As I was under the impression that we were going to return to Plavinas, I had left everything except my binoculars there and we had to make a detour back to Gaidis’ house to rescue my things. The day ended at the Mednu Riesti (‘Capercaillie Lek’), a hunting lodge in a remote location bordering Teici Reserve, a National Reserve of forests, bogs and meadows. We were greeted by no less than three calling Pygmy Owls and, later that night and the following morning, by howling wolves.
Wednesday, September 1
The Mednu Riesti Lodge, although somewhat simple in appearance and set-up, has all the comforts: electricity, running water, hot water and even a shower (and a sauna too although we did not investigate this amenity). Gaidis and I took an early morning walk on a track that penetrated the forest (a pair of Black Woodpeckers, a flock of Long-tailed Tits, distant calling Black Grouse). Heavy rain was predicted for later in the day and, as water from a beaver dam was backing onto the track coming in, there was concern that, if something were not done about it, the road would become impassable. Karlis and Gaidis were self-deputized to hack away at the dam to prevent this dire extremity from coming to pass while I passed the time trying to decide if the pipits on the wires coming in were Tree or Meadow..

- - -

= REQUIREMENT A =
List every amenity that the birding trip journal says the Mednu Riesti Lodge has.
= REQUIREMENT B =
Update the part of the birding trip journal starting at "As I was under" and ending at "by howling wolves." by replacing "binoculars" with "field guide", and write out the revised passage.

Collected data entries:
- - -

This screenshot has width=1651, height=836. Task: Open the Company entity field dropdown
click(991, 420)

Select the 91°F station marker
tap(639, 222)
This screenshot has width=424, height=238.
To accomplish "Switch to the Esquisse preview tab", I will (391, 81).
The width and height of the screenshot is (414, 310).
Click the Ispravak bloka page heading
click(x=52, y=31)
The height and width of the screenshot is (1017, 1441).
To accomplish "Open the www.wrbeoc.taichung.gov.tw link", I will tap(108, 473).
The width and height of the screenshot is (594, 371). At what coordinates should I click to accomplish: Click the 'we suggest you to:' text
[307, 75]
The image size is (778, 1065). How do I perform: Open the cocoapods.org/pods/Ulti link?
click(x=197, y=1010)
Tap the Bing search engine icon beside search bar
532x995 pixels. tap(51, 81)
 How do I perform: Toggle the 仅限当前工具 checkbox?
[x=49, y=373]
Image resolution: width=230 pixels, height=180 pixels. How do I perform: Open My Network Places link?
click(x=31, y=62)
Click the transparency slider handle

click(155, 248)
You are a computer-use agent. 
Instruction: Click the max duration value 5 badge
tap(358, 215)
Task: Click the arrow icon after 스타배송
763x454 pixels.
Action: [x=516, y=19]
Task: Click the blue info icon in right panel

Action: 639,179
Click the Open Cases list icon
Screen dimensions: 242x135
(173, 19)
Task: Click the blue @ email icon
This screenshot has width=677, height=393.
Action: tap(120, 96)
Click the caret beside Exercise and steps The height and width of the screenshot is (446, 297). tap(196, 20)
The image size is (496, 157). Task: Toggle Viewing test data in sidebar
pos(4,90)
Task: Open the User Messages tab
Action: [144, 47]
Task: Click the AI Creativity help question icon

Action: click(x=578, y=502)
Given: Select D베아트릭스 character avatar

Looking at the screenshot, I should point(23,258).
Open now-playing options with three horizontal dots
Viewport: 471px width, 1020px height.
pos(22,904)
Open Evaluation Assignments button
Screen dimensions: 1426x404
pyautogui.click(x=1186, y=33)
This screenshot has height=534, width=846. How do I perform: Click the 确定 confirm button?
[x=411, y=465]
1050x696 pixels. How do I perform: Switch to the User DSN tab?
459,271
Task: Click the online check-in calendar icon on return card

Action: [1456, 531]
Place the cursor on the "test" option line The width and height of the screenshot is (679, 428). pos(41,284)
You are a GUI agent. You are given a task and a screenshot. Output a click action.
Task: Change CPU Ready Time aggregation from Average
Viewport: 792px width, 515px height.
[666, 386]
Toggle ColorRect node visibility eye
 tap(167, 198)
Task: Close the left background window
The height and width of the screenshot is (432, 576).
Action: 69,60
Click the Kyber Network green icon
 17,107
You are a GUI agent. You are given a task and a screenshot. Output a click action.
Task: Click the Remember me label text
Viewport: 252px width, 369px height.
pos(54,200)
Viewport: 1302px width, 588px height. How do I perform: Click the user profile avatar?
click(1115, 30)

- - -

= WRITTEN RESPONSE A =
Electricity, running water, hot water, a shower, and a sauna.

= WRITTEN RESPONSE B =
As I was under the impression that we were going to return to Plavinas, I had left everything except my field guide there and we had to make a detour back to Gaidis’ house to rescue my things. The day ended at the Mednu Riesti (‘Capercaillie Lek’), a hunting lodge in a remote location bordering Teici Reserve, a National Reserve of forests, bogs and meadows. We were greeted by no less than three calling Pygmy Owls and, later that night and the following morning, by howling wolves.